INSTRUCTIONS FOR THE TASK -
Copy out the lines starting at the one containing "Viewport: 1530px width, 809px" and ending at the one containing "pos(29,428)", changing "gear" to "cog" and leaving everything else as it is.

MATERIAL -
____
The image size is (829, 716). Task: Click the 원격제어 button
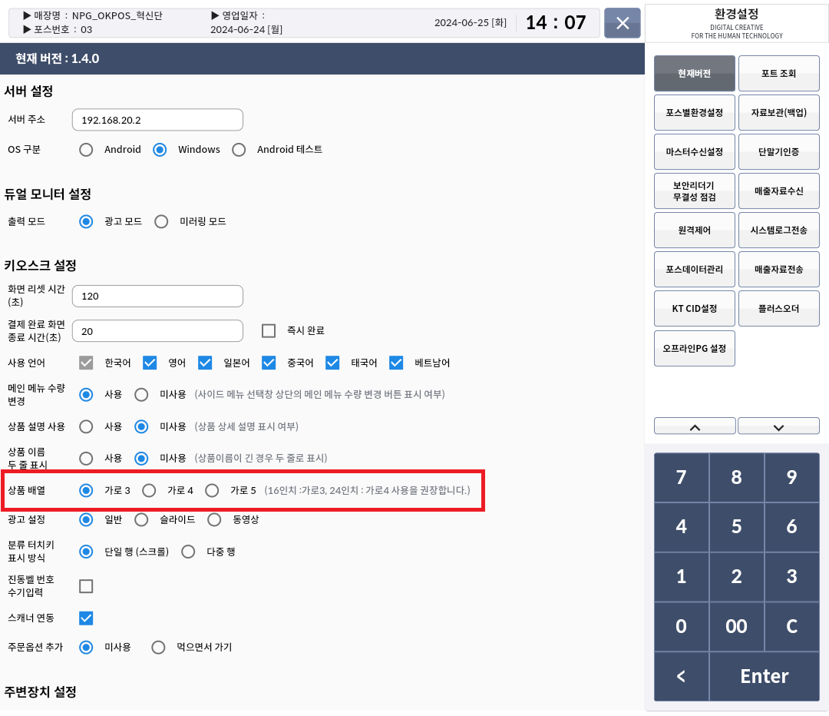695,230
____
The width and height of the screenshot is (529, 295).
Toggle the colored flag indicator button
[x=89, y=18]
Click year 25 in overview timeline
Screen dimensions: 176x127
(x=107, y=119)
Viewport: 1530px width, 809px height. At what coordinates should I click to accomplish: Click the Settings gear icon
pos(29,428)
____
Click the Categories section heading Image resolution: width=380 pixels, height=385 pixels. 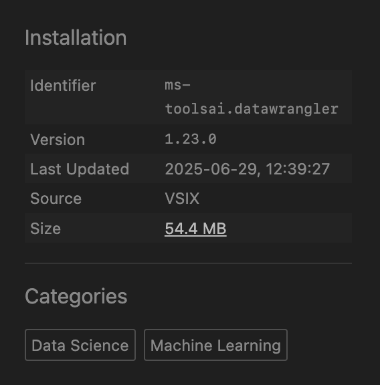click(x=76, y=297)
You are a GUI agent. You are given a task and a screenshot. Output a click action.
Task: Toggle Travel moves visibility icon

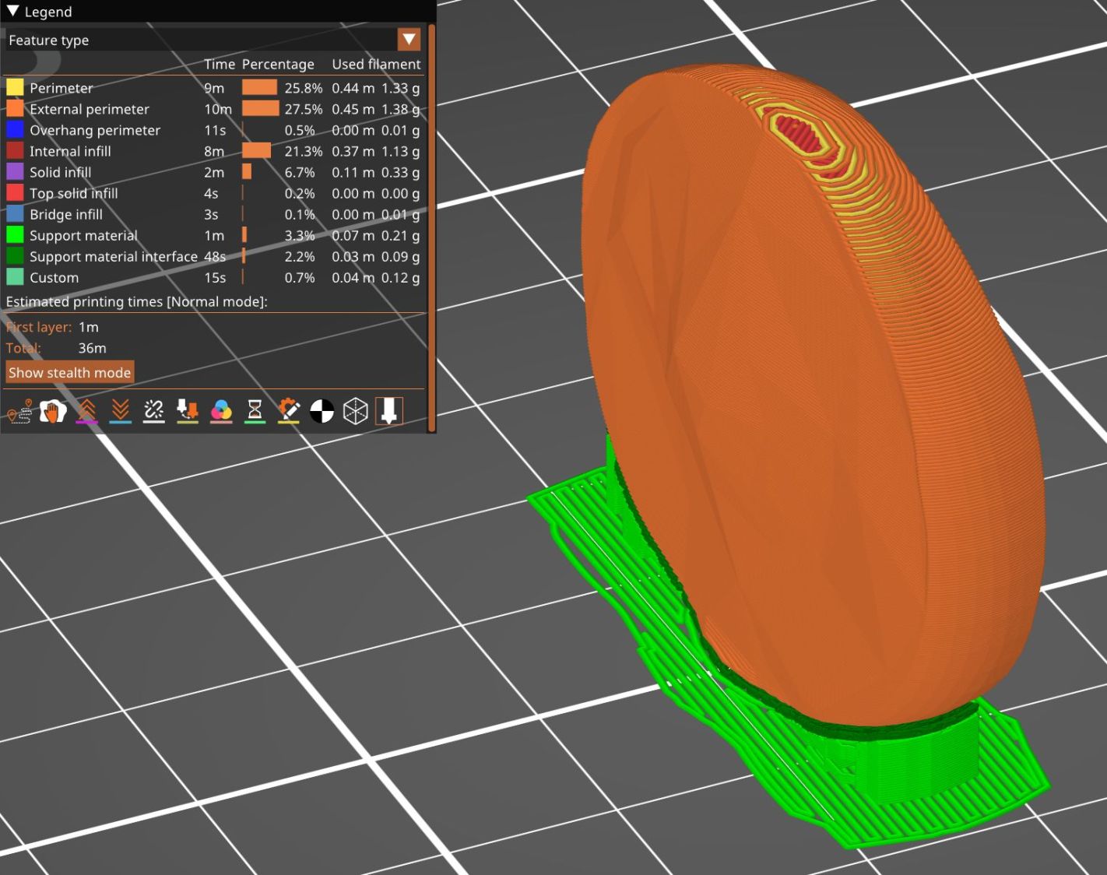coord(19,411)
____
EXERCISE SOLUTION -
Viewport: 1530px width, 809px height. At what coordinates should I click to accomplish: Click the Settings cog icon
pos(29,428)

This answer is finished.